According to the McKesson report, “Patients can think these protection programs are a health plan benefit or a medication support tool.” The reality is that these programs are being marketed to employees (via materials created by the PBMs) as cost-saving tools that make patients pay a “fair share” for specialty medicines. The net effects are that targeted patients (those with “expensive conditions”) pay more for their health care.
One way to even the playing field is to recognize and address the need for patient programs designed to enhance “health plan literacy.” Considering that 72 percent of health care-related bankruptcies impact patients with health insurance, this should be a public health priority. “Counter detailing” against well-funded and highly motivated PBM marketing schemes will be difficult and expensive.
Who should create and run these programs? It will have to be a collaborative effort between patient organizations (whose members are being impacted), physicians (whose patients aren’t getting the medicines they need) and employers (whose employees are being misdirected). Eighty percent of plan sponsors (aka “employers”) haven’t looked at their PBM contracts in 10 years. Employers must step up to the plate and do the right thing for their most valuable resource — their employees. It will take time, effort and … integrity.
Another cost-reducing strategy is “decoupling” PBM fees. Manufacturers often pay PBMs administrative fees for certain services (e.g., prescription prior-authorization, formulary development, etc.), and these fees are calculated as a percentage of the list price of a particular drug product. The Administration could consider developing and implementing a policy that would require manufacturer payments for administrative services to be paid as a flat administrative fee (rather than based on list price). The amount of the administrative fee would vary based on the service provided (e.g., a higher administrative fee would be paid for more comprehensive administrative services). Employers such as Caterpillar have negotiated similar programs with their PBM partners. The Obama Administration’s jettisoned Medicare Part B demonstration program on physician administration fees also employed a flat fee strategy.
Zeroing out rebates isn’t a panacea for high costs, but it sends a powerful message: It’s time to pass savings along to patients. The safe harbor concept must evolve to create and support models to improve health outcomes, promote competition, and manage overall healthcare spending.
As policymakers attempt to inject value into our healthcare system, all participants in the supply chain can and should be paid based on the value they provide.

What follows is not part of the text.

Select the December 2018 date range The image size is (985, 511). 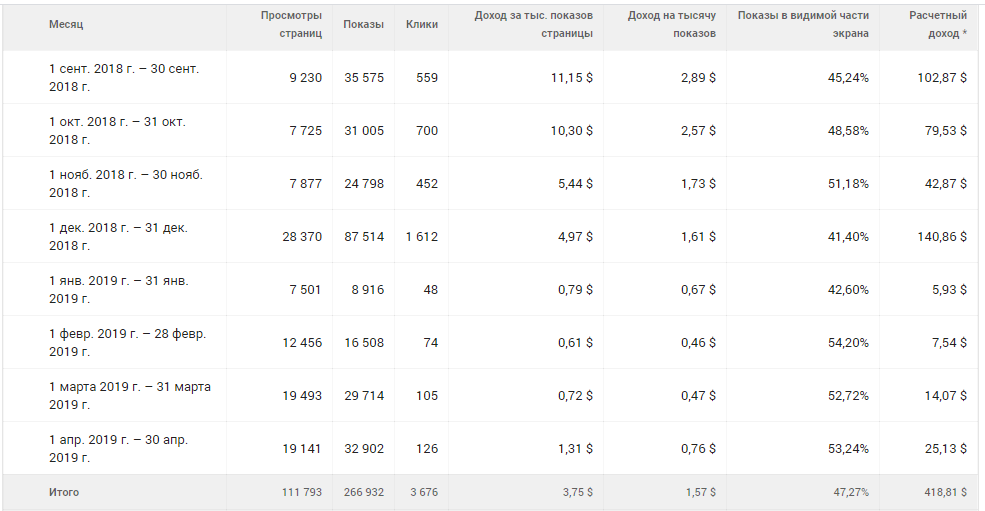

Rebates are tactics for negotiation and have a place in formulary management. The problem is list price-based rebates and administrative fees elicit percentage-based payments to middlemen, resulting in a preference for higher-priced products, and can be used to promote anti-competitive behavior.
The bad news for PBMs is the days of hiding behind the “beast of big pharma” are over. The good news for consumers is savvy health policy experts are at the wheel and focusing on free-market solutions.
Knowledge is power. Health plan literacy begins with honesty and sunshine, the best medicine. This is precisely why PBMs loathe public attention. Too bad — but not too late.
Peter J. Pitts, a former FDA Associate Commissioner, is President of the Center for Medicine in the Public Interest and a Visiting Professor the University of Paris Descartes Medical School.